All lines from the one holding "This screenshot has" through the last line of the entries below must be transcribed exactly, and no others. Pictures do not go in.

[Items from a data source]
•••••

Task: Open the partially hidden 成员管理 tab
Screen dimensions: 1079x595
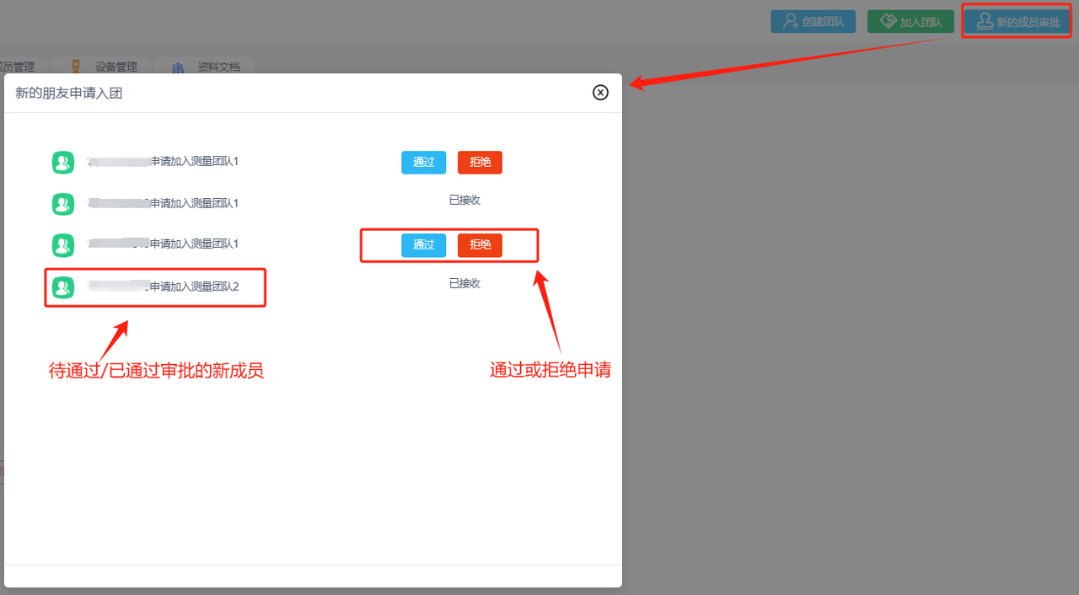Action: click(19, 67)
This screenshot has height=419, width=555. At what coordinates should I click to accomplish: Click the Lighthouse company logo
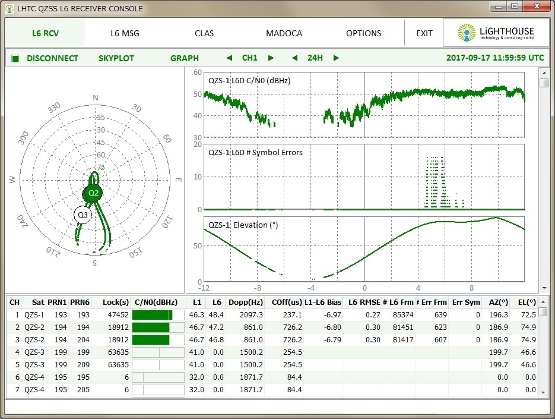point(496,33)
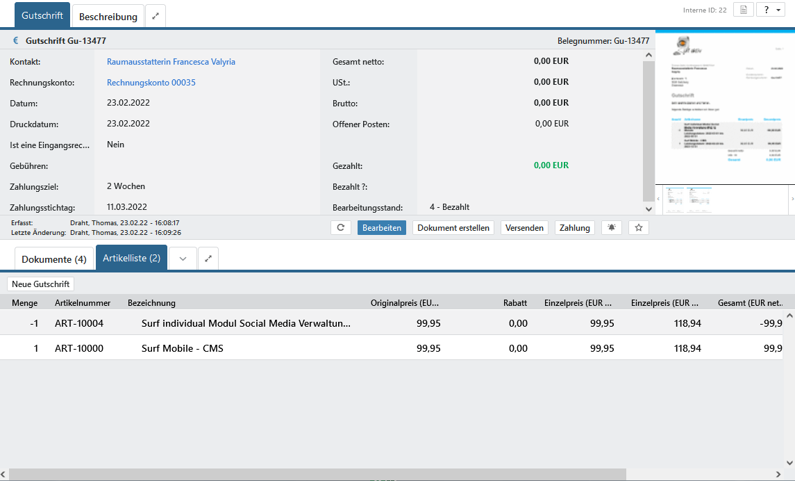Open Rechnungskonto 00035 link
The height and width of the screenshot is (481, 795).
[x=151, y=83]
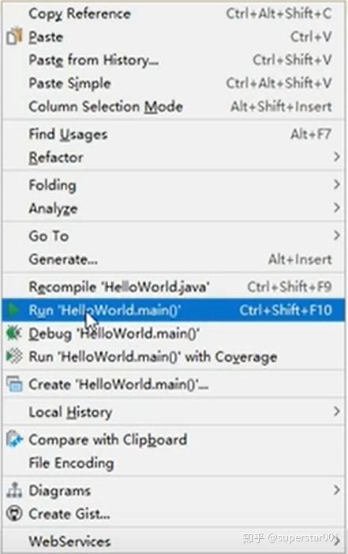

•••••

### Result for this exercise
This screenshot has height=419, width=555. At what coordinates should I click to accomplish: Click the Lighthouse company logo
point(496,33)
Open Rechnungskonto 00035 link
The height and width of the screenshot is (481, 795).
[x=151, y=83]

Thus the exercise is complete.